EXTRACTED DATA:
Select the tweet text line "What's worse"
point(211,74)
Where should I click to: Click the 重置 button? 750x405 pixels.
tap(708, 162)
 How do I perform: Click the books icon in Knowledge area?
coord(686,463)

ABOUT THIS EXERCISE: Write out the material exactly as given.

REPLY TO THE TASK:
Select the tweet text line "What's worse"
point(211,74)
Where should I click to: Click the 重置 button? 750x405 pixels.
tap(708, 162)
 How do I perform: Click the books icon in Knowledge area?
coord(686,463)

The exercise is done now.